#### ASSIGNMENT:
In the records below, find the line holding "Where should I"; copy it and every line after it to the end, omitting all images.

#### AVAILABLE DATA:
------------------------------

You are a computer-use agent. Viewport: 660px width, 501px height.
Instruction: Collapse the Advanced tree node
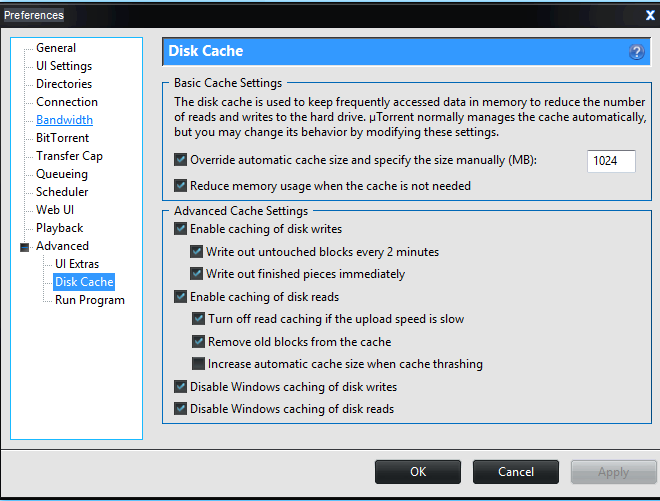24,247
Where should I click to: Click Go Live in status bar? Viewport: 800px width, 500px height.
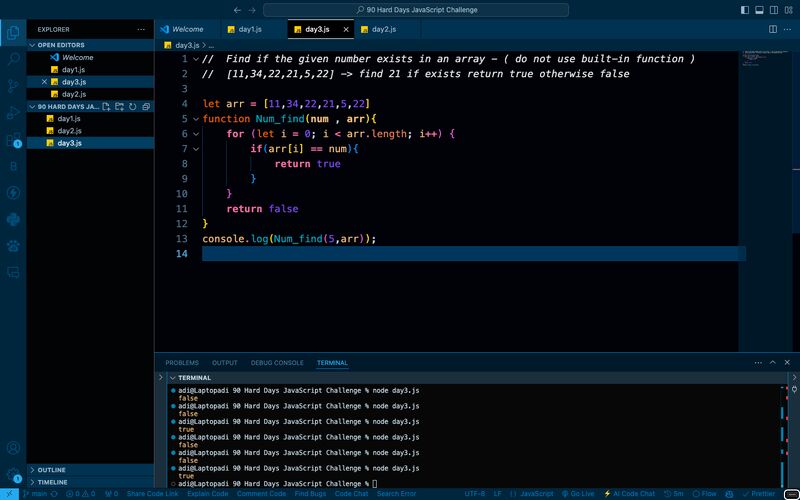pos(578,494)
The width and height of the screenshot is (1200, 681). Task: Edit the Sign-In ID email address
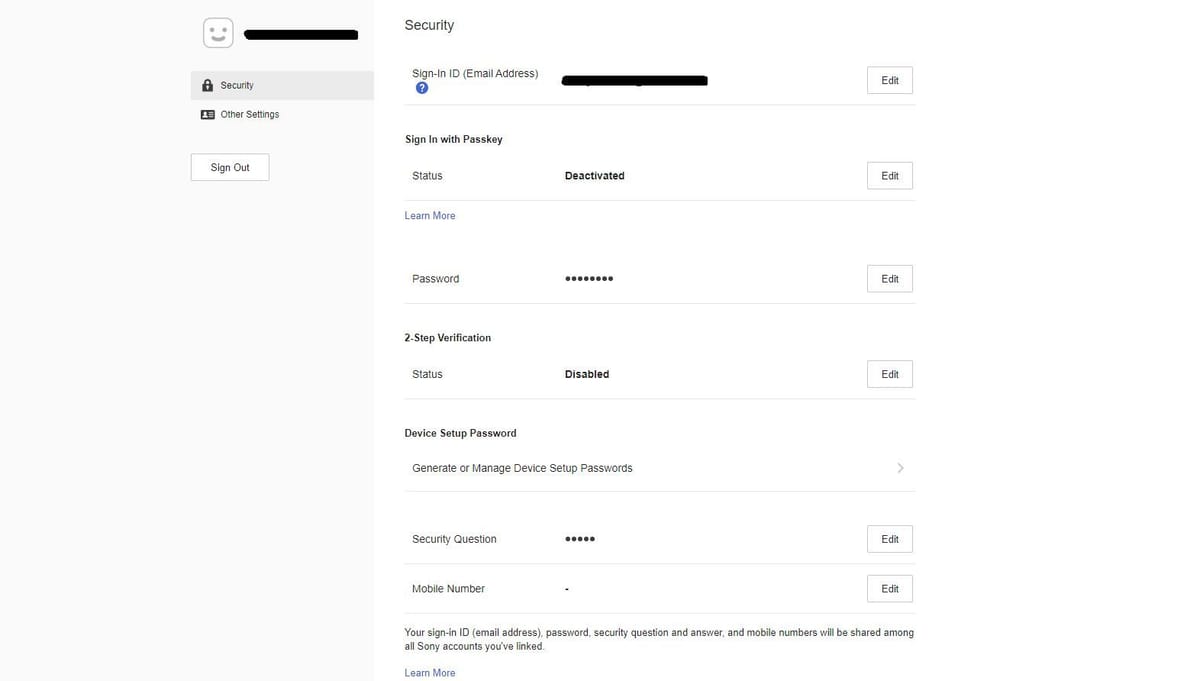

------------------------------

#### RESULT:
Where should I click to: Click Go Live in status bar? Viewport: 800px width, 500px height.
pos(578,494)
The width and height of the screenshot is (1200, 681). Task: Edit the Sign-In ID email address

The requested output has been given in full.